Now I'm working on forming some brass. The "book" diameter of a .44 Henry seems to be .446, which will take some work. Oddly, the used .44 Henry dies (by CH-4D) I have seem to form a slightly bottlenecked case, with a base of .448 and a neck of .440. Not sure what that is about, but it will be interesting to see. In any event, I figure I can form and shorten .44 Russian cases, but I have broken enough dies to know that you run a risk if you try to full-length form a case from .457 (.44 Russian case head diameter) to .446 with regular sizing dies. You need to take special steps when forming the head, and anyone who has heard that telltale "ping" of a die cracking knows what I mean. Fortunately, last summer I made up a series of head swaging dies out of bolts to take .44 Special case heads (.457 diameter) down to form .44 Merwin, Hulbert cases (which are a straight case of .440 diameter), so if I poke around through what I've got already, I may have what I need.
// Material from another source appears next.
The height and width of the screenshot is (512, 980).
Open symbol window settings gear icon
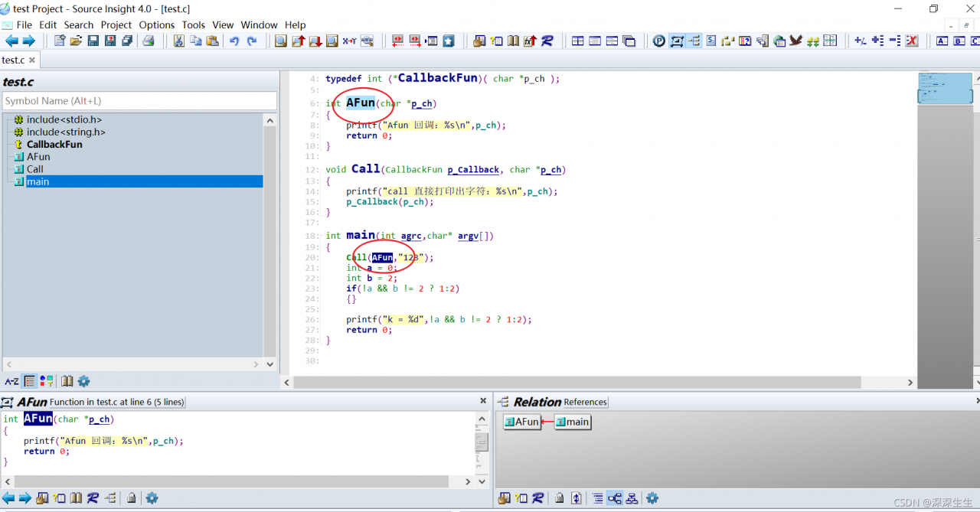pyautogui.click(x=83, y=381)
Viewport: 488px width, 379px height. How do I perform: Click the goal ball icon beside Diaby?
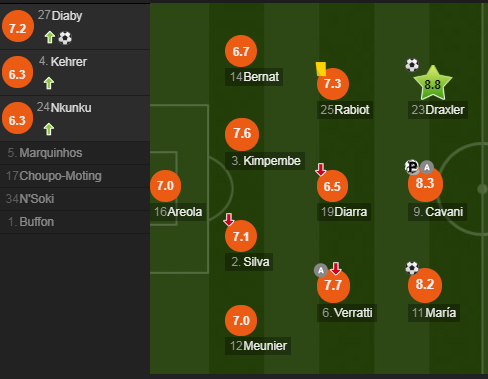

Of course with every "fortunately" there is usually an accompanying "unfortunately," and today is no exception--it seems this rifle was dry-fired enough that the rimfire firing pins made dents in the end of the chamber--they're actually pretty small, but they have raised corresponding burrs on each side of chamber, at 3:00 and 9:00 o'clock that scratch the full size brass more than I'd like. They must be fairly small--only few thousandths tall--because they don't scratch a .440 diameter case, but they are big enough to scratch a full-diameter case and interfere with seating a cartridge of .448 diameter. I suspect they would also put some drag on the case after it is fired, which could be a problem with extraction--1866 extractors are not particularly robust. With the geometry of the barrel and receiver, these will be a little tough to get at, but I am not interested in pulling the barrel out of the frame, so we are in a delay mode for a little bit while I hunt down my bent Swiss riffler files to see if I have something suitable to use.
Below are photos of the chamber burrs and the partially formed .44 Russian cases. The burrs show as two little shiny areas at 9:00 and 3:00 o'clock. The case shows several scratches, because I ran it into the chamber a few times to find the location of the burrs. You can see that each scratch starts about a third of the way down the case, which is about the bottom of the very very slight bottleneck formed by the dies.